El brillante desarrollo de la ciencia aplicada a la resolución de crímenes que llevó a cabo el Dr. Thorndyke seguramente no habría sido posible si antes no lo hubiera precedido el profesor Van Dusen, apodado La Máquina Pensante. De los alrededor de cincuenta casos en los que intervino he preferido el inaugural, «El problema de la celda número 13», uno de los más eximios relatos de detectives que se han escrito y precursor del subgénero de misterio en una habitación cerrada, en el que no se trata de resolver ningún asesinato o robo sino de demostrar que «el pensamiento lo puede todo», para lo cual Van Dusen se apuesta con unos amigos que es capaz de escaparse de una celda aplicando solo su cerebro y su inteligencia.
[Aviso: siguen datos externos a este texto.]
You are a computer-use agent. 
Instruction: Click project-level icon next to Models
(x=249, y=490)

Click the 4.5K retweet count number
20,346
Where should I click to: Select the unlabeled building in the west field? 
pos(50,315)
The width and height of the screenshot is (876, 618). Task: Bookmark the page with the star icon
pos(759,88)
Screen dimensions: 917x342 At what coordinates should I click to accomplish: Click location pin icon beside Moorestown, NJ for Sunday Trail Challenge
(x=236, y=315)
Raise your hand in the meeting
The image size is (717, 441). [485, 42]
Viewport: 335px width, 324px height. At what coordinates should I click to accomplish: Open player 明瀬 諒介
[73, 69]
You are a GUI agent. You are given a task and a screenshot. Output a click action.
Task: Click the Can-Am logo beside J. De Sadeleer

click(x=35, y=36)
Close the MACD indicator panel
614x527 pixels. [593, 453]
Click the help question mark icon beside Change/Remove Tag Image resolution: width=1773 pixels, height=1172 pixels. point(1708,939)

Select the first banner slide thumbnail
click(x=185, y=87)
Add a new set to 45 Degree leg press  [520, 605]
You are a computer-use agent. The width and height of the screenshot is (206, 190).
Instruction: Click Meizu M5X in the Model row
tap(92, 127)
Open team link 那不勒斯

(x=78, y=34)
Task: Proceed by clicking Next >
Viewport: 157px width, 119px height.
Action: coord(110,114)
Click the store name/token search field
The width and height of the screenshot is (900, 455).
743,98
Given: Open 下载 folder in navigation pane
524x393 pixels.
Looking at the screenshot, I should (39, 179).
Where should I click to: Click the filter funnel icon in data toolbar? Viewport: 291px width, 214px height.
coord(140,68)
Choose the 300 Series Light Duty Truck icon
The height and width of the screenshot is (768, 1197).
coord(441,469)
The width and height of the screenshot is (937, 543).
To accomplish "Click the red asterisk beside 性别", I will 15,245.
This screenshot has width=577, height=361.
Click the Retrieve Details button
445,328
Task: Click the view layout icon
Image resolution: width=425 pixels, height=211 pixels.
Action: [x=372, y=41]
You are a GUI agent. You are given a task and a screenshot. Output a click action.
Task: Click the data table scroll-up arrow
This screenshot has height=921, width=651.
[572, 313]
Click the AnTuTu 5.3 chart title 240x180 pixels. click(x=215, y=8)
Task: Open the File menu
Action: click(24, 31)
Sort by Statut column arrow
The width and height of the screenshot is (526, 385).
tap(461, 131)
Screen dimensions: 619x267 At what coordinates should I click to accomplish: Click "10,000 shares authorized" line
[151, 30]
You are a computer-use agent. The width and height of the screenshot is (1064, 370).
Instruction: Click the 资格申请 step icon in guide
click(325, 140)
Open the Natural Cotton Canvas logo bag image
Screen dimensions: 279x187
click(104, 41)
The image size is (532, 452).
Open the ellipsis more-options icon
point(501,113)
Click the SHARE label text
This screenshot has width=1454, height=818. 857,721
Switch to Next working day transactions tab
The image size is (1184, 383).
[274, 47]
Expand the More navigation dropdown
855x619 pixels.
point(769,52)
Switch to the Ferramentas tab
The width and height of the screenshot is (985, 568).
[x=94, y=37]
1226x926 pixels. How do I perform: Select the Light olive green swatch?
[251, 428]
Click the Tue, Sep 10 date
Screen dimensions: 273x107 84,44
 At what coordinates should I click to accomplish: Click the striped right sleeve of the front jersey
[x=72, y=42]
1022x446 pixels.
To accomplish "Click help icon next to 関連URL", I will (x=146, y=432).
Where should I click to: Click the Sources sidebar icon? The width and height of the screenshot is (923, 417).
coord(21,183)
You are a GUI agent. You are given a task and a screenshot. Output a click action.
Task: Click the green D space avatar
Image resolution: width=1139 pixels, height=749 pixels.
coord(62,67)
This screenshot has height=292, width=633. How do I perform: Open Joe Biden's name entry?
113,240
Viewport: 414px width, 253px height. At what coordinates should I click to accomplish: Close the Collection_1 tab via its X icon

Las aventuras de Arsène Lupin, tan increíbles y arrebatadoras como las de Arthur Gordon Pym, son magistrales viñetas pobladas de detectives y apaches de la alta sociedad o de la calle, en las que el enigma por resolver reside en la identificación y captura del ingenioso y seductor ladrón de guante blanco, cuyos delitos él mismo se encarga de anunciar en un constante desafío a las fuerzas del orden. Entre todas ellas (recogidas en veinte novelas y veintiocho relatos) he optado por la que inauguró la serie, «El arresto de Arsène Lupin», en la que quedan bien definidas todas las características del personaje, y el simpático farsante y tramposo se deja capturar por el romántico amor de una mujer, mero pretexto que le permitirá lucirse en la subsiguiente fuga.
La antología se cierra con uno de los mejores relatos de Chesterton, «Pasos sospechosos», verdadero tour de force en el que el Padre Brown manifiesta sin ambages su clara preferencia por redimir al delincuente en lugar de castigarlo, transgrediendo todas las normas establecidas, y como casi todos los demás casos presenta una paradoja perfecta: la similitud del traje de etiqueta de un caballero con el atuendo de un camarero. Sirva de broche de oro a este ramillete escogido de relatos policiales clásicos.